Human Rights News
  FREE    Join the HRW Mailing List 
Communiqué du Comité International pour le Jugement d'Hissène Habré
Les victimes solliciteront tout pays qui accordera asile à Hissène Habré
(Le 10 avril 2001) Le Président du Sénégal, Abdoulaye Wade, vient de demander à Hissène Habré, l'ancien dictateur du Tchad vivant en exil à Dakar, de quitter le pays dans un délai d'un mois. Cette décision fait suite à l'abandon par la Cour de Cassation sénégalaise des poursuites engagées, il y a un peu plus d'un an, par des victimes d'Hissène Habré et l'Association des Victimes de Crimes et Répressions Politiques au Tchad (AVCRP). Dans ses déclarations, le Président Wade s'en est pris aux organisations de défense des droits de l'homme nationales et internationales qui soutiennent les victimes.

Le 20 mars dernier, la Cour de Cassation s'est déclarée incompétente pour juger des crimes commis par Hissène Habré au Tchad, du temps où il exerçait le pouvoir (1982-1990). A l'annonce de cette décision controversée, les victimes et parties civiles dans cette affaire avaient déclaré qu'elles continueraient à se battre pour que justice soit faite et qu'elles porteraient plainte contre le Sénégal devant le Comité des Nations Unies contre la Torture pour non-respect des ses engagements internationaux. Elles avaient également annoncé qu'une plainte contre Hissène Habré avait déjà été déposée en Belgique, plusieurs mois avant la décision de la Cour de Cassation, et qu'en conséquence, elles espéraient qu'une demande d'extradition serait prochainement adressée au Sénégal.

Les victimes et le Comité International pour le Jugement d'Hissène Habré qui les soutient, notent que la requête du Président sénégalais démontre que le monde devient de plus en plus petit pour les tortionnaires et dictateurs en quête de retraite paisible. C'est là un résultat concret qui atteste que la présence d'un ancien dirigeant accusé de torture et de crimes contre l'humanité est encombrante et indésirable.

Mais le Comité International pour le Jugement d'Hissène Habré tient également à exprimer ses inquiétudes à l'idée qu'Habré quitte le Sénégal, et à faire remarquer que :

· Demander à Hissène Habré de quitter le Sénégal, c'est prendre le risque qu'il trouve un autre lieu d'exil, encore moins soucieux des exigences de la justice.

· Hissène Habré n'est pas seulement un indésirable, il est surtout présumé responsable de crimes internationaux et il faut le juger. Une fois encore, une décision politique prime sur la voie légale. Obliger Hissène Habré à partir dans les conditions décrites par le Président Wade serait une violation supplémentaire par le Sénégal de ses obligations en vertu de la Convention des Nations Unies contre la torture. Celle-ci oblige en effet les Etats parties, soit à poursuivre, soit à extrader les tortionnaires présumés qui entrent sur leur territoire. Ayant refusé de poursuivre, le Sénégal doit à présent au moins collaborer à une éventuelle demande d'extradition du juge belge saisi par les victimes en novembre 2000. Faire partir Habré vers des terres inconnues et probablement plus hospitalières serait faire échec, une seconde fois, à la demande de justice des victimes, et pousser le Sénégal à violer, une seconde fois, ses obligations internationales.
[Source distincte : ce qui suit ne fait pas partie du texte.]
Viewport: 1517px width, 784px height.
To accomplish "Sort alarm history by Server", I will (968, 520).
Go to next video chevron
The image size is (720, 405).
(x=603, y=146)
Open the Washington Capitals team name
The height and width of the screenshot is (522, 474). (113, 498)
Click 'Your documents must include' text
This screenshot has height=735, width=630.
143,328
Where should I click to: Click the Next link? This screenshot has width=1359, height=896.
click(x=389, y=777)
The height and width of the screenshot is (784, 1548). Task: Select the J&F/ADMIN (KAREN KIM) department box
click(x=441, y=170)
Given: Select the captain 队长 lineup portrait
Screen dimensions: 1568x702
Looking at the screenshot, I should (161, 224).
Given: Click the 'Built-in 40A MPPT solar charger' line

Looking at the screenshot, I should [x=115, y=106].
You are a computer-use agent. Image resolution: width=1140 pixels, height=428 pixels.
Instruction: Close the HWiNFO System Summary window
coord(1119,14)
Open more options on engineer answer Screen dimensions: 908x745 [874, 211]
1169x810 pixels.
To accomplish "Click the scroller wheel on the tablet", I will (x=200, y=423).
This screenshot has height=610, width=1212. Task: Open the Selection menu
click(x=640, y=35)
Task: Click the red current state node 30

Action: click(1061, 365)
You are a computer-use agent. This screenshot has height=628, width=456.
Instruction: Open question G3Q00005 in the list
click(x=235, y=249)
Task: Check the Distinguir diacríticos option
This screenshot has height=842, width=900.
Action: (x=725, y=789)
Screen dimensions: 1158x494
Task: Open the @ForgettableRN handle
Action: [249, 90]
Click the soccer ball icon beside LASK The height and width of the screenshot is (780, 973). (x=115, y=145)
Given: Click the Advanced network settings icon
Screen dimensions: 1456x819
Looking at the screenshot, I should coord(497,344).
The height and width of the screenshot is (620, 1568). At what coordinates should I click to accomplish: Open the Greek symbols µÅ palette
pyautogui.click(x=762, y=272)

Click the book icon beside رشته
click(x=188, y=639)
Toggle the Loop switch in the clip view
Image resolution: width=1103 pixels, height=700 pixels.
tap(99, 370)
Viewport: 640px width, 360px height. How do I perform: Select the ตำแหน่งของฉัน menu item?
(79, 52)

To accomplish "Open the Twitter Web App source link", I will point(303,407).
· Le Sénégal qui se prévaut de sa position d'avant garde dans la ratification des traités internationaux, ne doit pas chercher à n'en tirer que des avantages sur le plan de son image extérieure. Il doit en assumer également toutes les responsabilités et l'une d'entre elles, est notamment d'empêcher qu'une personne inculpée d'actes de tortures, comme c'est le cas pour Hissène Habré, ne puisse se soustraire à la justice. La décision hautement politique prise par Abdoulaye Wade dans ce contexte ne fait au contraire que ternir l'image du Sénégal dans ce domaine.

· Si Habré quitte Dakar, le pays qui lui accordera asile se verra immédiatement sollicité par les victimes afin de juger ou d'extrader l'ancien dictateur.

Le Comité International pour le Jugement d'Hissène Habré est composé des représentants des organisations suivantes: l'Association des Victimes de Crimes et Répressions Politiques au Tchad, l'Association Tchadienne pour la Promotion et la Défense des Droits de l'Homme (ATPDH), la Ligue Tchadienne des Droits de l'Homme (LTDH), Human Rights Watch, la Fédération Internationale des Ligues des Droits de l'Homme (FIDH), la Rencontre Africaine de Défense des Droits de l'Homme (RADDHO), l'Organisation Nationale des Droits de l'Homme (Sénégal), Interights, AVRE, et Agir Ensemble pour les Droits de l'Homme.